Heme-Mediated SPI-C Induction Promotes Monocyte Differentiation into Iron-Recycling Macrophages
Author(s) -
Malay Haldar,
Masako Kohyama,
Alex YickLun So,
Wumesh KC,
Xiaodi Wu,
Carlos G. Briseño,
Ansuman T. Satpathy,
Nicole M. Kretzer,
Hisashi Arase,
Namakkal S. Rajasekaran,
Li Wang,
Takeshi Egawa,
Kazuhiko Igarashi,
David Baltimore,
Theresa L. Murphy,
Kenneth M. Murphy
Publication year - 2014
Publication title -
cell
Language(s) - English
Resource type - Journals
SCImago Journal Rank - 26.304
H-Index - 776
eISSN - 1097-4172
pISSN - 0092-8674
DOI - 10.1016/j.cell.2014.01.069
Subject(s) - biology , monocyte , heme , microbiology and biotechnology , macrophage , biochemistry , immunology , in vitro , enzyme
Splenic red pulp macrophages (RPM) degrade senescent erythrocytes and recycle heme-associated iron. The transcription factor SPI-C is selectively expressed by RPM and is required for their development, but the physiologic stimulus inducing Spic is unknown. Here, we report that Spic also regulated the development of F4/80(+)VCAM1(+) bone marrow macrophages (BMM) and that Spic expression in BMM and RPM development was induced by heme, a metabolite of erythrocyte degradation.
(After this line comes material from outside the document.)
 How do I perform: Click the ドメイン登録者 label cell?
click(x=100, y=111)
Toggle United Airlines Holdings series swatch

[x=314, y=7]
Pathologic hemolysis induced loss of RPM and BMM due to excess heme but induced Spic in monocytes to generate new RPM and BMM. Spic expression in monocytes was constitutively inhibited by the transcriptional repressor BACH1. Heme induced proteasome-dependent BACH1 degradation and rapid Spic derepression. Furthermore, cysteine-proline dipeptide motifs in BACH1 that mediate heme-dependent degradation were necessary for Spic induction by heme. These findings are the first example of metabolite-driven differentiation of a tissue-resident macrophage subset and provide new insights into iron homeostasis.